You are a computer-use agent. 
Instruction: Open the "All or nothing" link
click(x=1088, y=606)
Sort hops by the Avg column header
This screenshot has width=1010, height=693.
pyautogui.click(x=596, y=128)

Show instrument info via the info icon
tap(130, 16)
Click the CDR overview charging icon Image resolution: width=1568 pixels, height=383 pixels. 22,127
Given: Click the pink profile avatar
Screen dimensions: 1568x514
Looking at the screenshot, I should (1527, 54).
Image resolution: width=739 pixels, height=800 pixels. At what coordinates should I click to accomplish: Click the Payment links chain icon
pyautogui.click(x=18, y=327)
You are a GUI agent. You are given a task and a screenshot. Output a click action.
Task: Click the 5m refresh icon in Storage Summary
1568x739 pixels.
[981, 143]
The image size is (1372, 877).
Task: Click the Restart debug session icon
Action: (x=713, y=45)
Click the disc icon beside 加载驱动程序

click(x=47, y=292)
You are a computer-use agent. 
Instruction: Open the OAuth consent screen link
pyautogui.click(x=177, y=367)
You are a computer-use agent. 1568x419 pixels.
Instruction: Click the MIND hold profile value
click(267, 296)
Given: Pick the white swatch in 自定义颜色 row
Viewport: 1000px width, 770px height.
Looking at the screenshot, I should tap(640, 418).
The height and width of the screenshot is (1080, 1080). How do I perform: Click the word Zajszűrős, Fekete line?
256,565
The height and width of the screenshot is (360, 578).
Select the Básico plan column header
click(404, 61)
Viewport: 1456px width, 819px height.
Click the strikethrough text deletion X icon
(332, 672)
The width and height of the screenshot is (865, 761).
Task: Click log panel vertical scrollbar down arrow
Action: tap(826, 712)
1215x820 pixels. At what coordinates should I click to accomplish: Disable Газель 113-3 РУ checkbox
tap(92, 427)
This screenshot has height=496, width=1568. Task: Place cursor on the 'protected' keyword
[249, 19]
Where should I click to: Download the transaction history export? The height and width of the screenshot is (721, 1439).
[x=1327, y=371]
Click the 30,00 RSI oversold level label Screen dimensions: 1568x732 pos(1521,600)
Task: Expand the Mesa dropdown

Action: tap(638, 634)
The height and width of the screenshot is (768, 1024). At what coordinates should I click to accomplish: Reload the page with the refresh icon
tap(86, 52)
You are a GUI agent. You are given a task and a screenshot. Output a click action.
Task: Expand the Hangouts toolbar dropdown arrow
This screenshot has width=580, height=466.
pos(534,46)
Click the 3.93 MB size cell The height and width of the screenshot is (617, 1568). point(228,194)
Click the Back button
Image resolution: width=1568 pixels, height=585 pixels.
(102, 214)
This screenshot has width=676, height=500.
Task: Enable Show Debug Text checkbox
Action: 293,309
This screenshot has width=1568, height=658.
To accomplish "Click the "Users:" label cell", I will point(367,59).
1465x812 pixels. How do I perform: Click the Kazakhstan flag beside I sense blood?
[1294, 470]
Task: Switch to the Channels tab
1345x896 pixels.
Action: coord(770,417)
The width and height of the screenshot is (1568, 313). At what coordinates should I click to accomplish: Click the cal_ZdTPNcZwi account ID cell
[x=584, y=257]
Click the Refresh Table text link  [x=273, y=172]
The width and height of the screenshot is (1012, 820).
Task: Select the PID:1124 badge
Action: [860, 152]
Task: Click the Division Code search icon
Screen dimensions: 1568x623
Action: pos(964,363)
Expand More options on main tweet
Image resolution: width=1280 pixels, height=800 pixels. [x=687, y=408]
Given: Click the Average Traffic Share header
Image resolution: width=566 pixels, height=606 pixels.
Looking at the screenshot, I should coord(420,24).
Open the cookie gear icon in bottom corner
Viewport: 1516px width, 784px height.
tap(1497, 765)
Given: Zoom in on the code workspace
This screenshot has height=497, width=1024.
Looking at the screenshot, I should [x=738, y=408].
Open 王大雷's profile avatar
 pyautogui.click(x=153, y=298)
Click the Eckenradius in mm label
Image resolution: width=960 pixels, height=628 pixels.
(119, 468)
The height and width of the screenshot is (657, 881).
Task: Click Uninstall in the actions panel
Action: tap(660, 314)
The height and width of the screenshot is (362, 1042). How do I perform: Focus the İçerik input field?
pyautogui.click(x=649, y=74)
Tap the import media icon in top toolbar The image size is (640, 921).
◇ ◇ ◇ ◇
(What is asked):
Copy the listing above word for word, from the first line through the last.

(Task result):
You are a computer-use agent. 
Instruction: Open the "All or nothing" link
click(x=1088, y=606)
Sort hops by the Avg column header
This screenshot has width=1010, height=693.
pyautogui.click(x=596, y=128)

Show instrument info via the info icon
tap(130, 16)
Click the CDR overview charging icon Image resolution: width=1568 pixels, height=383 pixels. 22,127
Given: Click the pink profile avatar
Screen dimensions: 1568x514
Looking at the screenshot, I should (1527, 54).
Image resolution: width=739 pixels, height=800 pixels. At what coordinates should I click to accomplish: Click the Payment links chain icon
pyautogui.click(x=18, y=327)
You are a GUI agent. You are given a task and a screenshot. Output a click action.
Task: Click the 5m refresh icon in Storage Summary
1568x739 pixels.
[981, 143]
The image size is (1372, 877).
Task: Click the Restart debug session icon
Action: (x=713, y=45)
Click the disc icon beside 加载驱动程序

click(x=47, y=292)
You are a computer-use agent. 
Instruction: Open the OAuth consent screen link
pyautogui.click(x=177, y=367)
You are a computer-use agent. 1568x419 pixels.
Instruction: Click the MIND hold profile value
click(267, 296)
Given: Pick the white swatch in 自定义颜色 row
Viewport: 1000px width, 770px height.
Looking at the screenshot, I should tap(640, 418).
The height and width of the screenshot is (1080, 1080). How do I perform: Click the word Zajszűrős, Fekete line?
256,565
The height and width of the screenshot is (360, 578).
Select the Básico plan column header
click(404, 61)
Viewport: 1456px width, 819px height.
Click the strikethrough text deletion X icon
(332, 672)
The width and height of the screenshot is (865, 761).
Task: Click log panel vertical scrollbar down arrow
Action: tap(826, 712)
1215x820 pixels. At what coordinates should I click to accomplish: Disable Газель 113-3 РУ checkbox
tap(92, 427)
This screenshot has height=496, width=1568. Task: Place cursor on the 'protected' keyword
[249, 19]
Where should I click to: Download the transaction history export? The height and width of the screenshot is (721, 1439).
[x=1327, y=371]
Click the 30,00 RSI oversold level label Screen dimensions: 1568x732 pos(1521,600)
Task: Expand the Mesa dropdown

Action: tap(638, 634)
The height and width of the screenshot is (768, 1024). At what coordinates should I click to accomplish: Reload the page with the refresh icon
tap(86, 52)
You are a GUI agent. You are given a task and a screenshot. Output a click action.
Task: Expand the Hangouts toolbar dropdown arrow
This screenshot has width=580, height=466.
pos(534,46)
Click the 3.93 MB size cell The height and width of the screenshot is (617, 1568). point(228,194)
Click the Back button
Image resolution: width=1568 pixels, height=585 pixels.
(102, 214)
This screenshot has width=676, height=500.
Task: Enable Show Debug Text checkbox
Action: 293,309
This screenshot has width=1568, height=658.
To accomplish "Click the "Users:" label cell", I will point(367,59).
1465x812 pixels. How do I perform: Click the Kazakhstan flag beside I sense blood?
[1294, 470]
Task: Switch to the Channels tab
1345x896 pixels.
Action: coord(770,417)
The width and height of the screenshot is (1568, 313). At what coordinates should I click to accomplish: Click the cal_ZdTPNcZwi account ID cell
[x=584, y=257]
Click the Refresh Table text link  [x=273, y=172]
The width and height of the screenshot is (1012, 820).
Task: Select the PID:1124 badge
Action: [860, 152]
Task: Click the Division Code search icon
Screen dimensions: 1568x623
Action: pos(964,363)
Expand More options on main tweet
Image resolution: width=1280 pixels, height=800 pixels. [x=687, y=408]
Given: Click the Average Traffic Share header
Image resolution: width=566 pixels, height=606 pixels.
Looking at the screenshot, I should coord(420,24).
Open the cookie gear icon in bottom corner
Viewport: 1516px width, 784px height.
tap(1497, 765)
Given: Zoom in on the code workspace
This screenshot has height=497, width=1024.
Looking at the screenshot, I should [x=738, y=408].
Open 王大雷's profile avatar
 pyautogui.click(x=153, y=298)
Click the Eckenradius in mm label
Image resolution: width=960 pixels, height=628 pixels.
(119, 468)
The height and width of the screenshot is (657, 881).
Task: Click Uninstall in the actions panel
Action: tap(660, 314)
The height and width of the screenshot is (362, 1042). How do I perform: Focus the İçerik input field?
pyautogui.click(x=649, y=74)
Tap the import media icon in top toolbar The image size is (640, 921).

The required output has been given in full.